━━━━━ Data provided
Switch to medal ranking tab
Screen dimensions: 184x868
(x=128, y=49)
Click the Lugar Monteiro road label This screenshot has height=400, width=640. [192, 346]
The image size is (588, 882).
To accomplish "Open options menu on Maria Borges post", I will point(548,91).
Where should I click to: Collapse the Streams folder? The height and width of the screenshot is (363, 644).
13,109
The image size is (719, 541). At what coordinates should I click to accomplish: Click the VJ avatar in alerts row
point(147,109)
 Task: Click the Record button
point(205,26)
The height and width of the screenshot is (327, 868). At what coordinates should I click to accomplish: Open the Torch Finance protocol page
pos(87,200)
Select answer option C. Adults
━━━━━━━━━━
━━━━━ Data provided
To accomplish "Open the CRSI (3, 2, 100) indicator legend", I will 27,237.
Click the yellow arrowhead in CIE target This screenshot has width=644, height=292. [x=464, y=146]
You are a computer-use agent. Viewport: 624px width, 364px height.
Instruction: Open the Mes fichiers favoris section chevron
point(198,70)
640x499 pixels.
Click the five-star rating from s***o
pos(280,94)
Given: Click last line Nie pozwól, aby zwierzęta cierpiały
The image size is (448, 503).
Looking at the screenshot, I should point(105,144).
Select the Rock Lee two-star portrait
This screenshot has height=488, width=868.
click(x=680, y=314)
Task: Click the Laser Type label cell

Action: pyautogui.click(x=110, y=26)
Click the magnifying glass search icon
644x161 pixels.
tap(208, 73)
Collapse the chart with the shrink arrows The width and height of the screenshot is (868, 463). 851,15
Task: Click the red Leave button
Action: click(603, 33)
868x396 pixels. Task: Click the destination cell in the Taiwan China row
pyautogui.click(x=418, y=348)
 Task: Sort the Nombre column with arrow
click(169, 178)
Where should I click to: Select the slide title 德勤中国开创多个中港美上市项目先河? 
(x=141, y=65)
━━━━━━━━━━
- [What is expected]:
From the data above, return every line from the line that has "640x499 pixels." up to and including the line that has "Select the Rock Lee two-star portrait", exactly.

- [Result for this task]:
640x499 pixels.
Click the five-star rating from s***o
pos(280,94)
Given: Click last line Nie pozwól, aby zwierzęta cierpiały
The image size is (448, 503).
Looking at the screenshot, I should point(105,144).
Select the Rock Lee two-star portrait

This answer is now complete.